Anthracyclines are one of the most effective chemotherapy drugs, but are associated with cardiotoxicity, including hypertension, however, little is known about the effect of anthracyclines on the vascular tone. Emerging data indicate that the anthracycline doxorubicin induces increases in vascular tone via endothelin subtype A (ETA) and B (ETB), serotonin (5-HT) subtype 1B (5-HT1B), and thromboxane prostanoid (TP) G-protein coupled receptors (GPCRs) in coronary arteries. This study examined for the first time whether the mitogen-activated protein kinase kinase 1/2 (MEK 1/2) pathway is involved in the doxorubicin-induced increase of vasoconstriction. This study used an organ culture model, where left anterior descending arteries (LAD) from rats were incubated with doxorubicin (0.5 µM) in the absence and presence of the MEK 1/2 specific inhibitor U0126 (5 µM), and GPCR-mediated vasoconstriction was analysed by wire-myography. GPCR mRNA levels and GPCR expression and localisation on LAD arteries were investigated by real-time PCR and immunohistochemistry.
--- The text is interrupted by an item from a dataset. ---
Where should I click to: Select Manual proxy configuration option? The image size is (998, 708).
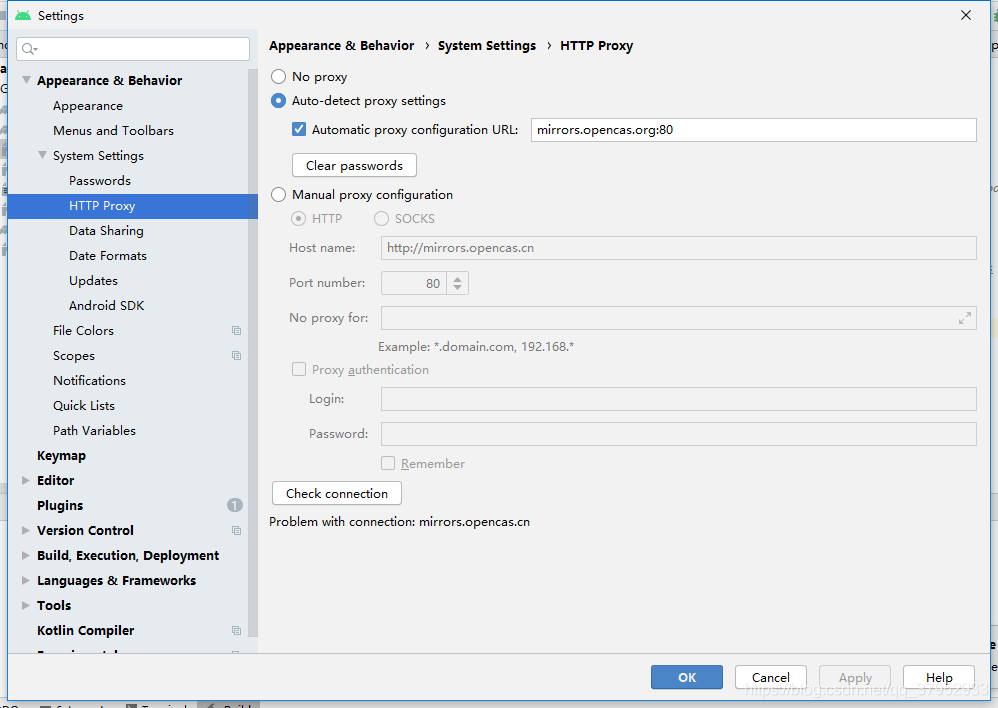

Doxorubicin treatment increased the vasoconstriction through ETA (278% increase at 10-8.5 M endothelin-1 (ET-1), 5-HT1B (193% increase at 10-5.5 M 5-carboxamidotryptamine (5-CT)) and TP (32% increase at 10-6.5 M U46619) receptors, and decreased ETB-mediated vasoconstriction (37% decrease at 10-7.5 M Sarafotoxin 6c (S6c)), however, a decrease in ETB mRNA was detected. Co-incubation with U0126 decreased doxorubicin-mediated increased vasoconstriction through ETA, 5-HT1B, and TP receptors. This novel study shows that doxorubicin treatment of LAD arteries increases vasoconstriction through ETA, 5-HT1B, and TP receptors through the MEK 1/2 pathway.